STRAY CAT ROCK COLLECTION

STRAY CAT ROCK COLLECTION

In the early 1970s, these five films were produced by the legendary Nikkatsu studio over the course of just two years. Their aim was to capitalise on youth culture by serving up heady mixes of rebellious girl gangs, rock 'n' roll, sex and violence. Two talented directors - Yasuharu Hasebe and Toshiya Fujita - fashioned the five films between them. They would go on to help form the basis of what would become known as "pinky violence".

The first film out of the block was Hasebe's 1970 effort DELINQUENT GIRL BOSS. In it, Ako (Akiko Wada) and Mei (Meiko Kaji) are the hard-arsed co-leaders of a girl gang who initially fall foul of a rival boy gang.

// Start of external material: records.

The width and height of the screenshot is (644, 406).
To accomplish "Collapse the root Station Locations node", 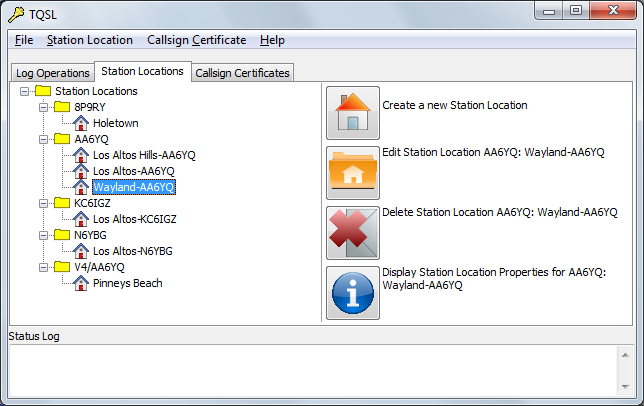I will pos(24,91).
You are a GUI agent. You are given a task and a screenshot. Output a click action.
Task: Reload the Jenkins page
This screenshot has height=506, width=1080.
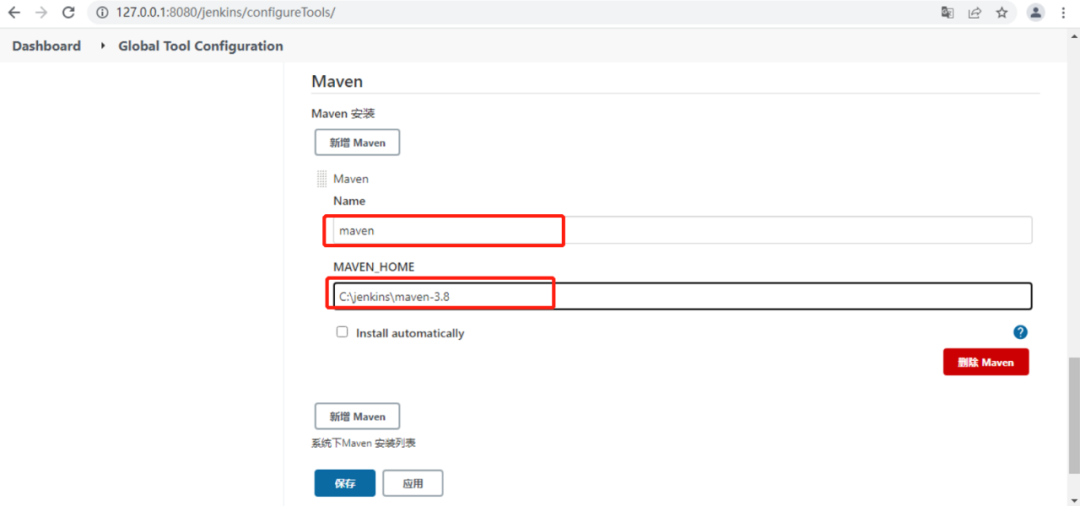[68, 13]
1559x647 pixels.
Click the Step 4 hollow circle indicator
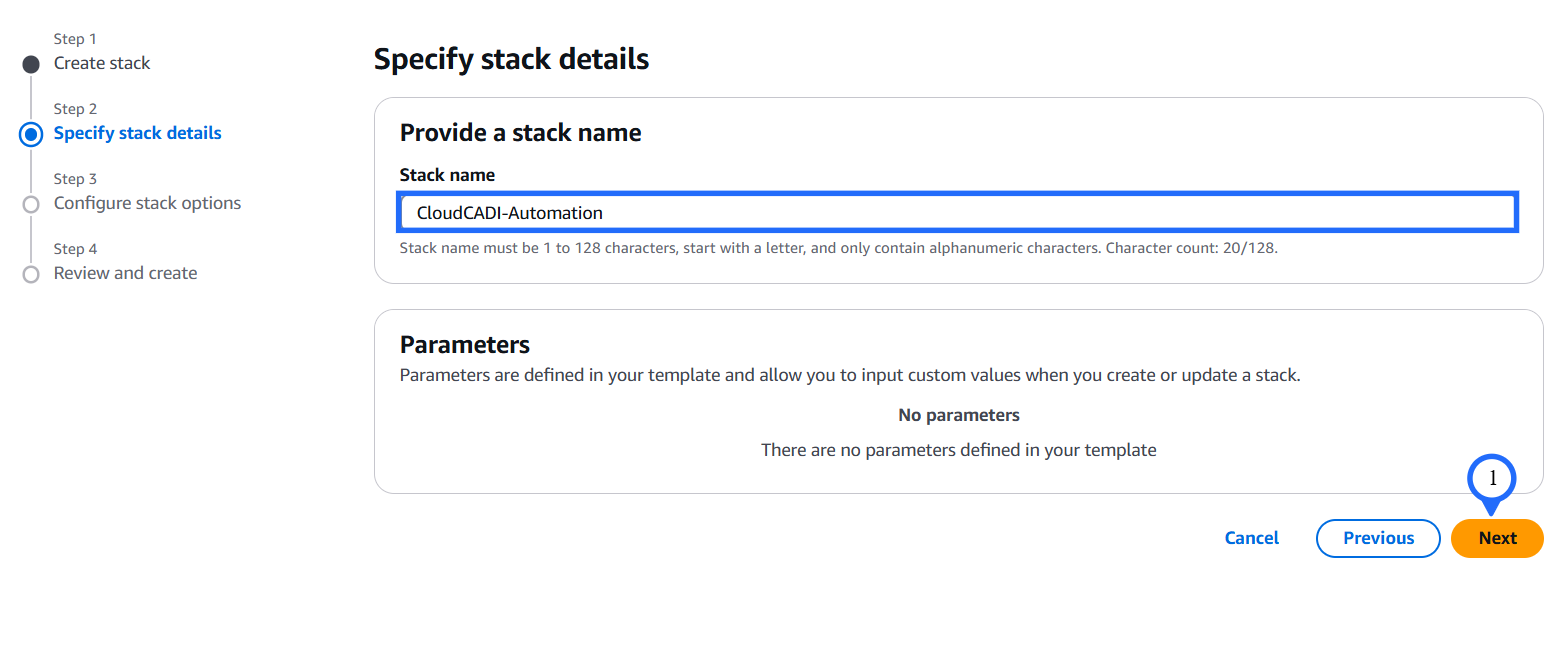[x=31, y=273]
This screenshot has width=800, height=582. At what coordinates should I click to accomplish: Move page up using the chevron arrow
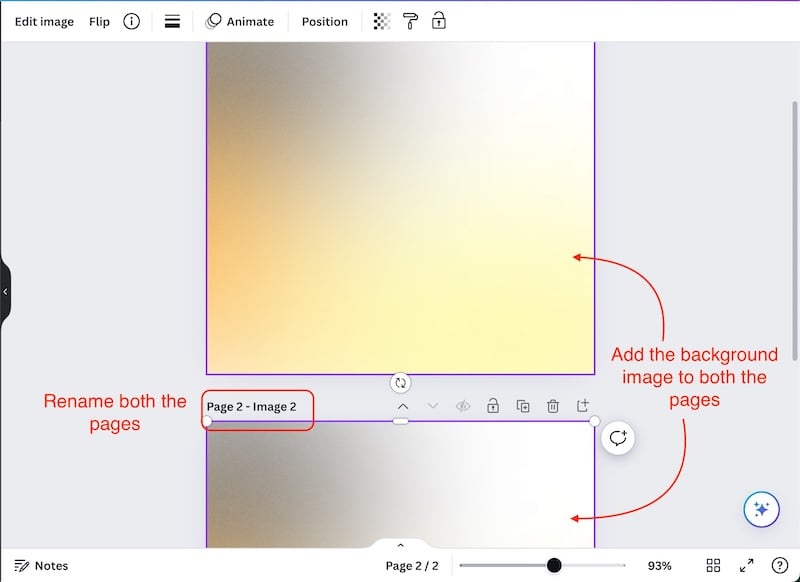pyautogui.click(x=403, y=406)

Their troubles multiply tenfold when Mei's boyfriend, who's desperate to join a local gangster syndicate, fails to get his boxing pal to throw a fight for the mobsters' financial benefit. He takes a good hiding as a result, and looks set to get killed - until Ako, Mei and their girlfriends turn up to rescue him. From that moment on, gangster boss Hanada (Goro Mutsumi) insists that their cards are marked...

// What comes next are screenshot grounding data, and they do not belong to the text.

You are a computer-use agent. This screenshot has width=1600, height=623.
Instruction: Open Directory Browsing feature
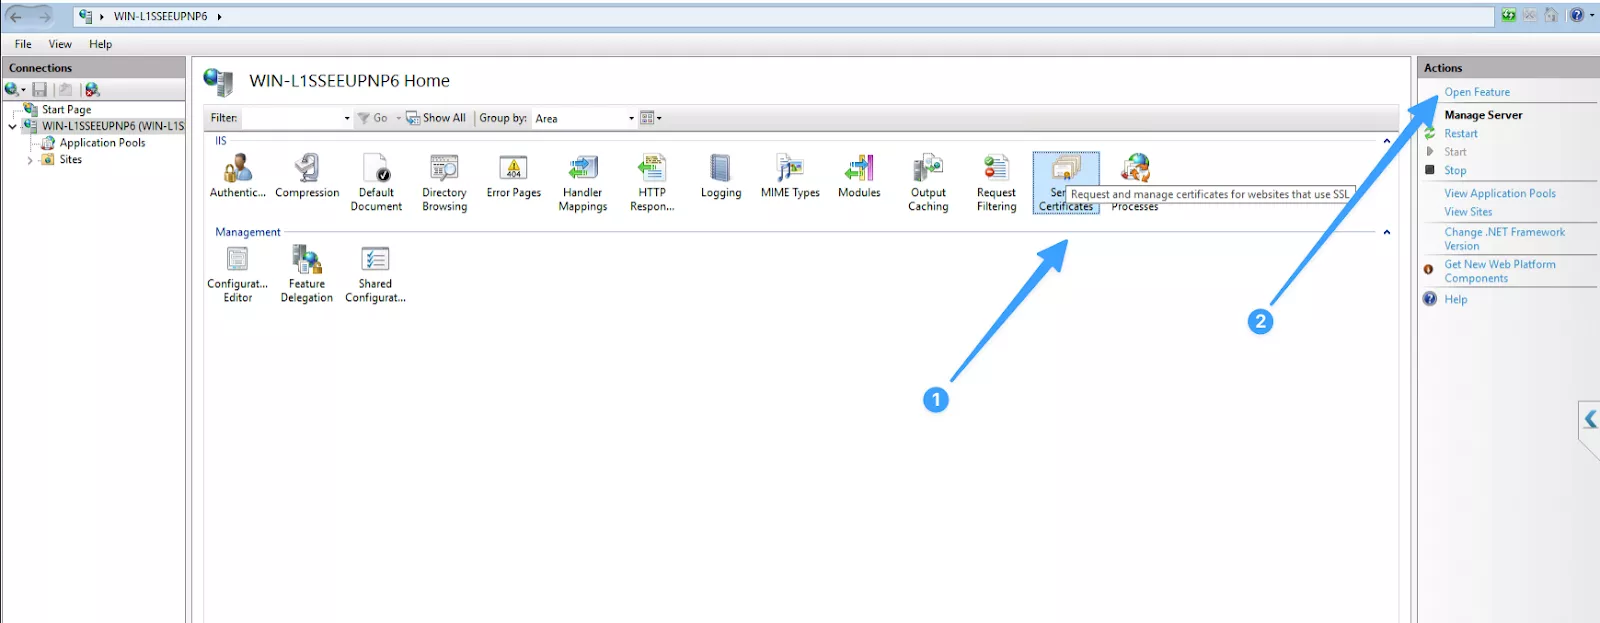click(x=444, y=170)
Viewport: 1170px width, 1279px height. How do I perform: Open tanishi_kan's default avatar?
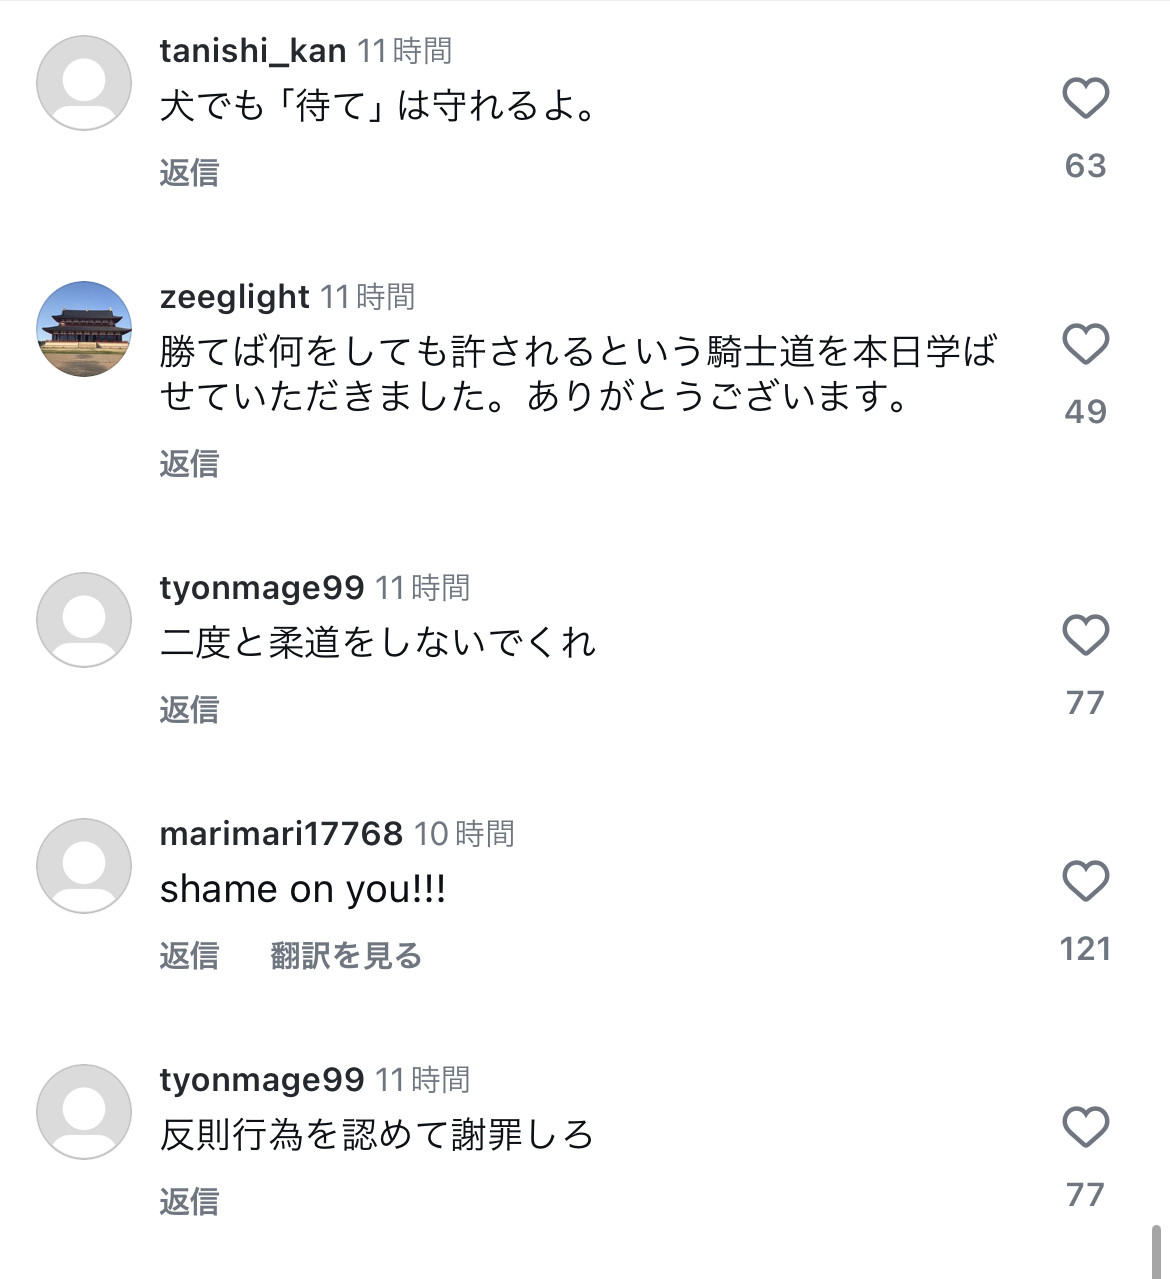pos(84,83)
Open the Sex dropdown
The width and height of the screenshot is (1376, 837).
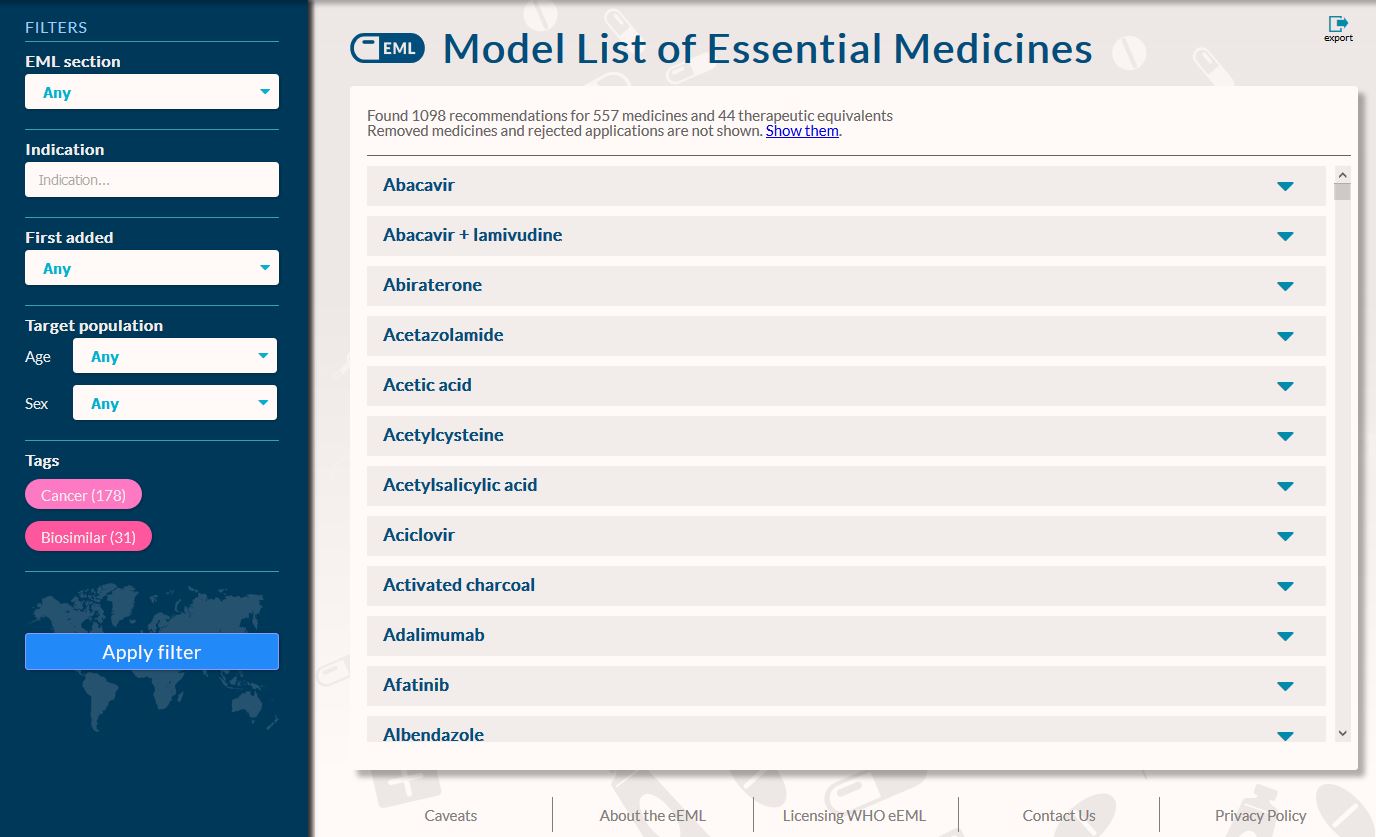175,403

BOSS sets the stall out for these films well, acting as a template for all that is to follow: confused tones that shift from comedy to drama to thriller and back again without warning; sudden forays into musical interludes, often affording Wada the chance to badly mime to songs on nightclub stages; unexpected scenes of violence (in this instance, the blowtorching of one unfortunate woman's breasts ranks as the nastiest moment); Tatsuya Fuji in a supporting role (he of the tiny dick from IN THE REALM OF THE SENSES).

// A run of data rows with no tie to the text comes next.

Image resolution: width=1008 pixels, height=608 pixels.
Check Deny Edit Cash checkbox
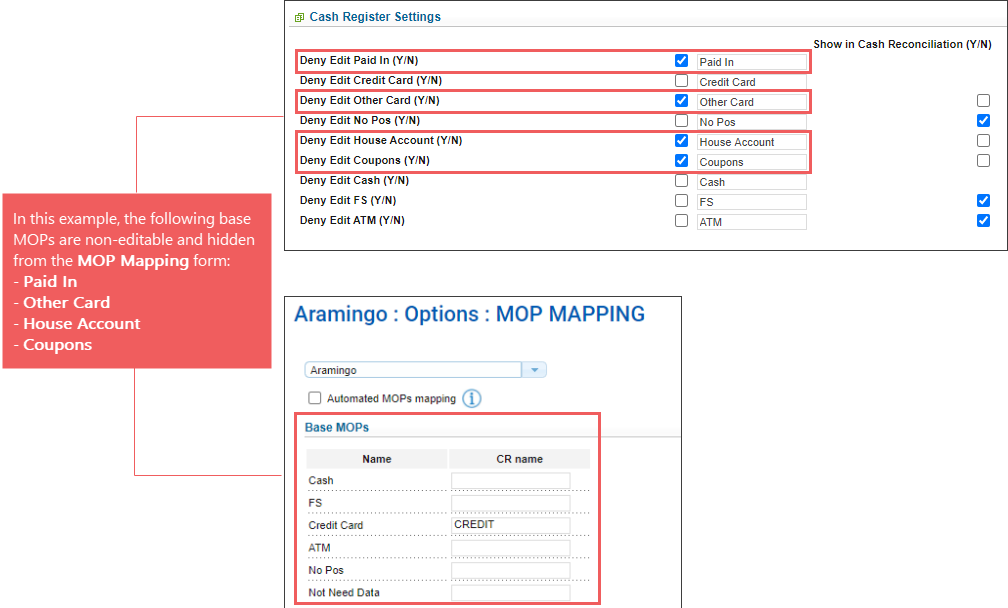pos(681,181)
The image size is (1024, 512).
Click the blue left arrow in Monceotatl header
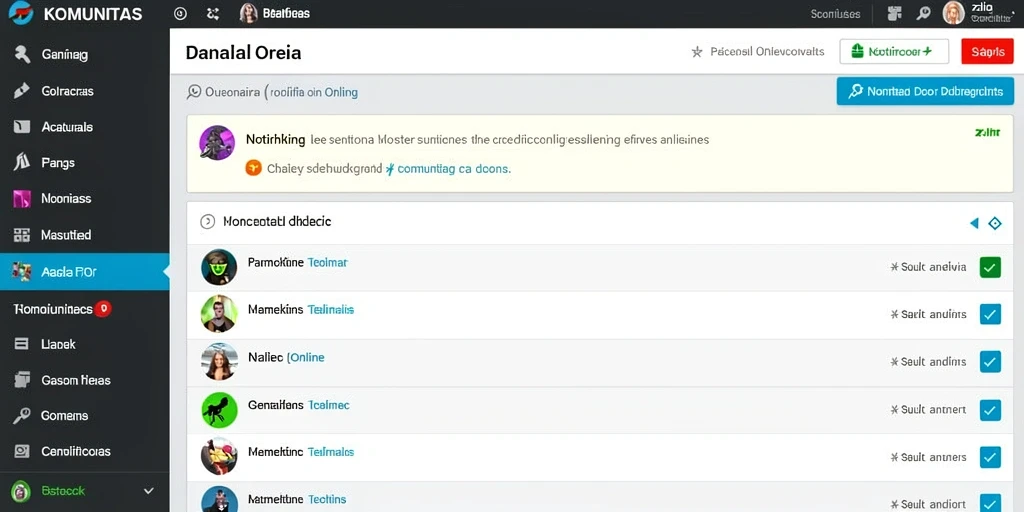(974, 223)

The women are cool and genuinely 'bad ass', dialogue is hard-boiled and the soundtrack is entertainingly cloying of Western music from the time. The coolness extends to the film's visual style too - all split-screens, diffusions and colourful costumes.

The follow-up, the same year's WILD JUMBO, has a generally lighter tone but still manages a hefty amount of violence in-between scenes incorporating nightclub dancing, cartoon speech bubbles appearing on screen and bumbling criminals learning how to fire a pistol.

It concerns a quintet of five hippyish pals known collectively as the Pelican Gang - four lads and a girl (Kaji in a different role to earlier) - who accept a proposition from mysterious female horse-rider Asako (Bunjaku Han) to stage a heist aimed at relieving a religious sect of their savings. Of course, not all goes to plan...

The episodic nature of this film's first half result it meandering along, despite Kaji's agreeable presence and some really nice exterior photography. But, even at only 84 minutes long, it feels too long and filled out with road scenes set to the repetitive strains of mediocre rock music.

There are some embarrassing comic moments here, such as a beach scene where the group drive round and round in a jeep so the male members can bare their backsides (I suppose it gave Fuji some practice in advance of his bare-all performance in the aforementioned SENSES ...). And a cameo appearance from Wada, singing a song at a nightclub again, is so obviously incorporated of unused footage from the preceding film that it makes no sense whatsoever.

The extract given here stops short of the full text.